Huge national brands make big-budget spots, hoping to capture not just the 90 million pairs of eyeballs watching the game but also a piece of the national postgame water cooler conversation -- which ads were the funniest, or most creative (or most offensive or stupid)?
In the past, that equation has meant giving a top ad agency about $1 million dollars to dream up the minimovie that will move a product. After the pros think up the concept, they'll spend upwards of $500,000 to produce 30 seconds of Super Bowl-worthy film.
And then they'll be spend around $2.5 million to buy time from the television network that's airing the game, for a grand total of $4 million.
If it all comes together -- and if the people watching think it's good -- all that time and money can translate into business-building buzz. Who had heard of GoDaddy.com before they stamped their logo on a bosom-baring Super Bowl ad in 2005?
But this year is less about wardrobe malfunctions and more about the compay's gamble to forgo the expensive ad agencies for the common man.
Doritos, the nation's biggest brand for flavored corn chips, decided to use the user-generated trend to their advantage, launching a contest where amateur ad men and women could do it all: Come up with the concept for a Super Bowl spot, and even shoot and edit the ad.

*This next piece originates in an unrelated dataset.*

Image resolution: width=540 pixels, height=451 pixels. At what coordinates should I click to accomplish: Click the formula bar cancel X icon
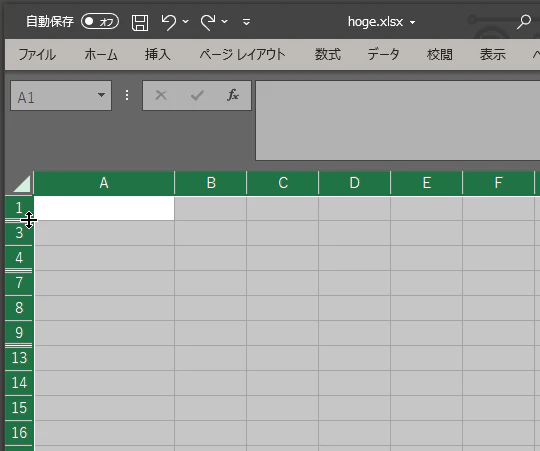pos(161,95)
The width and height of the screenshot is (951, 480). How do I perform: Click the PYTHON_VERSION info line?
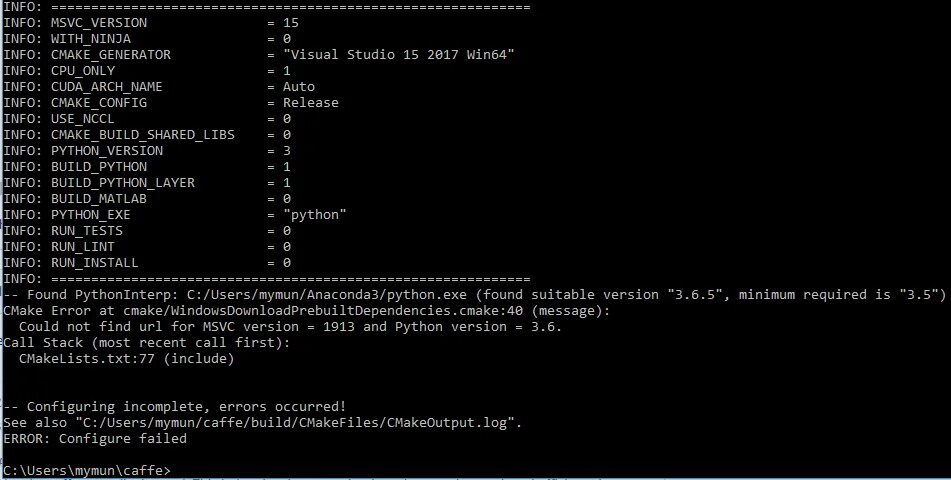click(x=147, y=150)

The winner would see their ad -- every frame of it -- right there in the Super Bowl telecast, as would half the country. It's a risky proposition by any measure, because Doritos didn't know what kind of response the contest would get.
The company got more than 1,100 ads from people all across the country. That's more than 500 minutes of Super Bowl chip pitches for next to nothing in cost to the company. And, of course, while some are good -- the five finalists all have a professional look and relatively good comic timing -- some are, well, less than good.
The contest has some outside help as well -- it's catching a lot of online buzz in the blogosphere, not to mention feature stories in The New York Times and The Wall Street Journal.
And Doritos is not the only brand hoping to hitch its commercial wagon to the brains of creative consumers.
General Motors held a contest asking college students from around the country to come up with ideas for its Chevy brands. One team of students got the green light for its concept and shot an ad that will air during the game.
Even the NFL itself is trying its hand at consumer-generated buzz. After the game, the league generally takes a moment -- and a $2.5 million spot -- to thank its fans for their loyalty during the season. This year, a rabid fan, Gino Bona of Portsmouth, N.H., pitched an ad focused on fans that will wrap up the season with the tag line: "It's hard for us, too."
His commercial -- one of 1,700 ideas that real fans brought to "American Idol"-style tryouts around the country -- is being shot by Joe Pytka, one of the ad world's most prolific and respected directors.
These companies are jumping on a branding bandwagon that got started years ago.
Left-wing political group MoveOn.org ran a user-made ad contest back in 2004 called "Bush in 30 Seconds." The group was looking for a grassroots ad they could run during the Super Bowl that would skewer President Bush, who at the time was running for re-election.